### [TEXT PROVIDED]
+ + + + +
Toronto dealing with 'unprecedented' number of gypsy moth caterpillars this year

Toronto is currently dealing with an "unprecedented" number of gypsy moths this year, a caterpillar-turned-moth that poses a serious risk to trees across the city.

“We're certainly well aware of the fact it's a bad year for these gypsy moth larvae, etc. and that we are doing our best to deal with it,” Mayor John Tory said.

Residents have been reporting numerous sightings of dark and hairy gypsy moth caterpillars, which possess distinctive red dots on their backs.

Gypsy moths are known to emerge across the Greater Toronto Area in the spring, but this year large amounts of the insects appear to be popping up in more areas in the city.

“What we're seeing is gypsy moth is moving and we're seeing populations of gypsy moths roll larger in parts of the city that have never experienced it before,” Toronto Forest Healthcare Inspector Joel Harrison-Off told CP24.
+ + + + +
### [YOUR TASKS]
**A.** In the gypsy moth article, substitute "maples" for "trees" and give the passage starting at "Toronto is currently" and ending at "John Tory said.".
**B.** Answer these questions from the gypsy moth article:
(i) What distinctive marking do the caterpillars have on their backs?
(ii) In what season are gypsy moths known to emerge across the Greater Toronto Area?
(iii) Who told CP24 that the gypsy moth is moving?
The listing after this article has no connection to it.

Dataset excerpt
+ + + + +
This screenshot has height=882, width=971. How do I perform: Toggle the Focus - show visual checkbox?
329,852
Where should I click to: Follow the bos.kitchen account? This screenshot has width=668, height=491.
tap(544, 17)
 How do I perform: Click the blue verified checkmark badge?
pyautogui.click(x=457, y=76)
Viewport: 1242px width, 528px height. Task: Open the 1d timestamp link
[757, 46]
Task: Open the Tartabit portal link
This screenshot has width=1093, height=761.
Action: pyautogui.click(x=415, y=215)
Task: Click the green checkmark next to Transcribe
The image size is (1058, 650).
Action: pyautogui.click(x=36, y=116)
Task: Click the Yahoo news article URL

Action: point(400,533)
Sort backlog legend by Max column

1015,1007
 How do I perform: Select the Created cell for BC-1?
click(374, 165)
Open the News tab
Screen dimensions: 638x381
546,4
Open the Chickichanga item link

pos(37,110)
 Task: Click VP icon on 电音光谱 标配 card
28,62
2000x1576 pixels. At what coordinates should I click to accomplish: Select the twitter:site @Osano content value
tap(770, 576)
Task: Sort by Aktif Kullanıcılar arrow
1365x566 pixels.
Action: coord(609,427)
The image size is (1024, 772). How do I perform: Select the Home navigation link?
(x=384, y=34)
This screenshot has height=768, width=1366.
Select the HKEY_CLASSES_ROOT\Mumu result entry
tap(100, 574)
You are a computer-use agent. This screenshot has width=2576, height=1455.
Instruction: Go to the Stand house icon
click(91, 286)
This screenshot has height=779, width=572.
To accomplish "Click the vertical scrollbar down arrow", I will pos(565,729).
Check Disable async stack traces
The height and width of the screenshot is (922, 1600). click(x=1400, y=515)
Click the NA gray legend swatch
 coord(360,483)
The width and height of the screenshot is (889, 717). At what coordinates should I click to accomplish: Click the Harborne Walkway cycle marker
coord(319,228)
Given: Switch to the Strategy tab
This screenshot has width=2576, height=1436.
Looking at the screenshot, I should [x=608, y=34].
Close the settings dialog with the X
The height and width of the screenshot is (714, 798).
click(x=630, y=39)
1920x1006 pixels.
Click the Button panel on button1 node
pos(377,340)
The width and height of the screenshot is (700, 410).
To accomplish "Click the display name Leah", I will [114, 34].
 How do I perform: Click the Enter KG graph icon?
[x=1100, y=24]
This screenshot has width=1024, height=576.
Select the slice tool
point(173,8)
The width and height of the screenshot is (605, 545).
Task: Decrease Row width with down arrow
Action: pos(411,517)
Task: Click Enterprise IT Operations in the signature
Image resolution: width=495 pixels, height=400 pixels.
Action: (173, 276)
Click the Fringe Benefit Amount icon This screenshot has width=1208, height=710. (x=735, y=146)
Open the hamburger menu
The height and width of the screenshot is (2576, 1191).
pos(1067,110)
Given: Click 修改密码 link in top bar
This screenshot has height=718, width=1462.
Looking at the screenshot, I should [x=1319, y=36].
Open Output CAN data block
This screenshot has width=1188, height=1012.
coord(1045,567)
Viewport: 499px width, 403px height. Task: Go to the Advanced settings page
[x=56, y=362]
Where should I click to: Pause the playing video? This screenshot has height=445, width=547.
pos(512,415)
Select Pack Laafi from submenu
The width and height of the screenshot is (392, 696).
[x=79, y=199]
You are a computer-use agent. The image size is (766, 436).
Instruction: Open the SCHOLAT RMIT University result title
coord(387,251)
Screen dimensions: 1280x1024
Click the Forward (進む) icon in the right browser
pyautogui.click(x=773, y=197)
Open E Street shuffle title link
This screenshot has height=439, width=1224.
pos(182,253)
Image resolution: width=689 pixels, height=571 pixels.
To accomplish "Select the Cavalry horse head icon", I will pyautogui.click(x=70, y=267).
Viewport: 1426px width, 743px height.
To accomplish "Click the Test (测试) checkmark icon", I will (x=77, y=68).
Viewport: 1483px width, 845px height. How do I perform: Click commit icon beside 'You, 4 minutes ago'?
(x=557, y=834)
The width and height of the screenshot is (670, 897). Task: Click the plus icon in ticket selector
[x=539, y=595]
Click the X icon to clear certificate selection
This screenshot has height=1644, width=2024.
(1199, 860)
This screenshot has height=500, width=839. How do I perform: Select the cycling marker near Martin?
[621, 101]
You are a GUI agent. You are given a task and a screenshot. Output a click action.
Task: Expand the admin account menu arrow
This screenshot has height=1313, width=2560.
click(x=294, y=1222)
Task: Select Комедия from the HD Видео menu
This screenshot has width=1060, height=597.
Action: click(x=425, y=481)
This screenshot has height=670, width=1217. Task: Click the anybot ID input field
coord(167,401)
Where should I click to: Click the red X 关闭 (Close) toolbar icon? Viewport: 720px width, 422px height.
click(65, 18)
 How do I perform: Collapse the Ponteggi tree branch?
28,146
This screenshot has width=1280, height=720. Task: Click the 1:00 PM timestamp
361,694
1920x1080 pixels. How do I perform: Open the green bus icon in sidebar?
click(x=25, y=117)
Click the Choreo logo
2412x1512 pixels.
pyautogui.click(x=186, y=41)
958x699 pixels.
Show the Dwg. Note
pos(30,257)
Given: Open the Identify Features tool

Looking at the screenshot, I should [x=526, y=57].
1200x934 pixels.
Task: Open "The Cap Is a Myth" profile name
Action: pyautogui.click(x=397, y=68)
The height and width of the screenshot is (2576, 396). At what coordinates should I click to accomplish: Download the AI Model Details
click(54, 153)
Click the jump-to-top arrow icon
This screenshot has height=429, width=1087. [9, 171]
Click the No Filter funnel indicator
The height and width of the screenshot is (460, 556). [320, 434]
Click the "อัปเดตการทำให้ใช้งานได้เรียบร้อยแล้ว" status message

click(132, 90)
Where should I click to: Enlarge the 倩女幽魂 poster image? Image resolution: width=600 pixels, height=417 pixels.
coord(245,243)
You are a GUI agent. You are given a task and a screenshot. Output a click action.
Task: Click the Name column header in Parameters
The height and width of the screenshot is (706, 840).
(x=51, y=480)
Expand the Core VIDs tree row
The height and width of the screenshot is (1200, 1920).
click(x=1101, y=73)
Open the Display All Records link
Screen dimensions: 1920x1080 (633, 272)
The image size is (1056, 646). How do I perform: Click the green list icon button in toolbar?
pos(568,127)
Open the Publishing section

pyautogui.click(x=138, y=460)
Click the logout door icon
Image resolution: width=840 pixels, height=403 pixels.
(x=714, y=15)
+ + + + +
### [COMPLETE ANSWERS]
**A.**
Toronto is currently dealing with an "unprecedented" number of gypsy moths this year, a caterpillar-turned-moth that poses a serious risk to maples across the city.

“We're certainly well aware of the fact it's a bad year for these gypsy moth larvae, etc. and that we are doing our best to deal with it,” Mayor John Tory said.

**B.**
(i) Red dots.
(ii) Spring.
(iii) Joel Harrison-Off, Toronto Forest Healthcare Inspector.